▸ **ASSIGNMENT**: Find the line in the entries below that contains "Image resolution: width=1280, height=1496.". Repeat it exactly, and every line after it through the line that contains "Privacy Policy (643, 1217)".

▸ **SUPPLIED MATERIAL**:
Start of Block

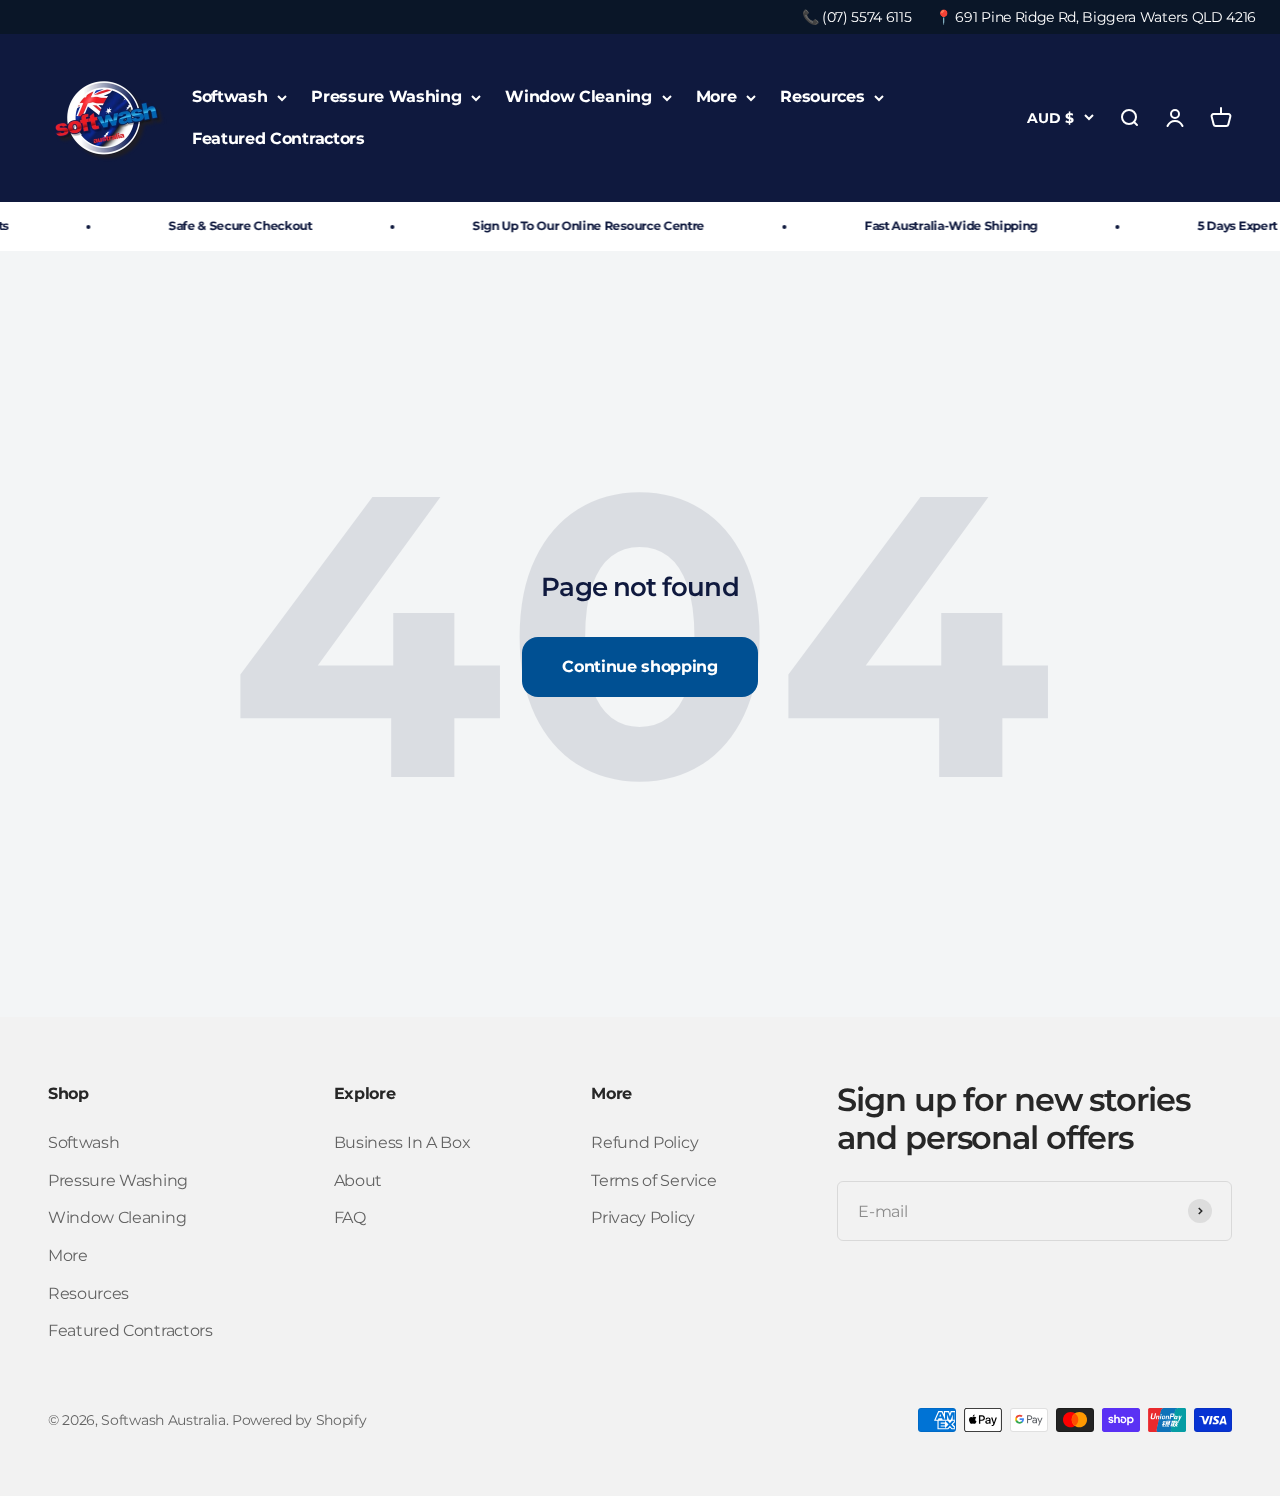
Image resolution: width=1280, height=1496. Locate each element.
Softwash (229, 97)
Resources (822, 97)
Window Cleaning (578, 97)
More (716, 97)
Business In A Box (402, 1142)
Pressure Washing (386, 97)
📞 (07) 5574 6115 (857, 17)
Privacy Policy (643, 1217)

End of Block
Start of Block

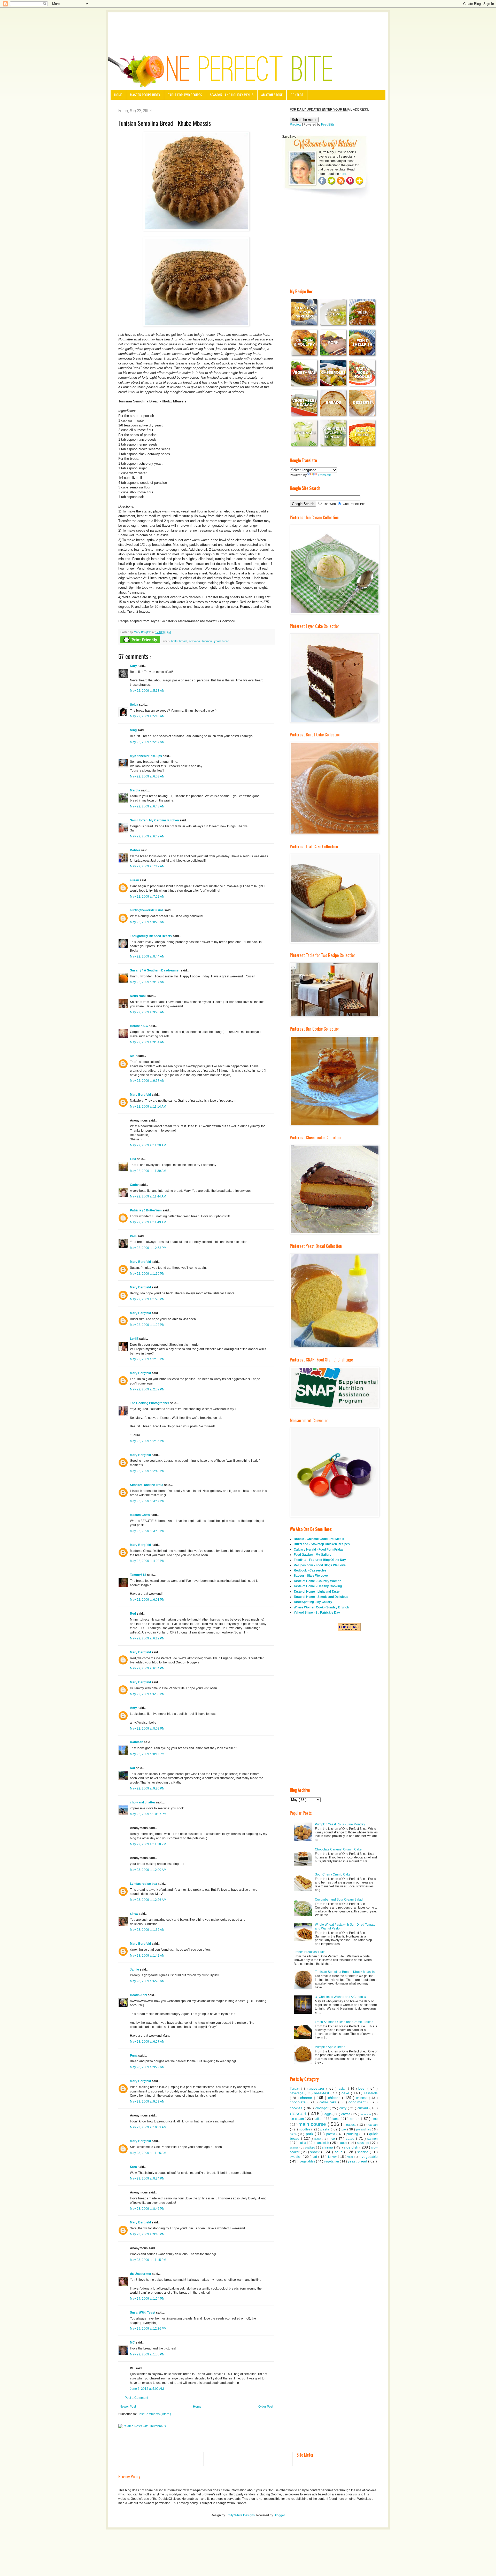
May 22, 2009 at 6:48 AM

End of Block

▸ **ANSWER AREA**:
Image resolution: width=1280, height=1496. Locate each element.
Softwash (229, 97)
Resources (822, 97)
Window Cleaning (578, 97)
More (716, 97)
Business In A Box (402, 1142)
Pressure Washing (386, 97)
📞 (07) 5574 6115 (857, 17)
Privacy Policy (643, 1217)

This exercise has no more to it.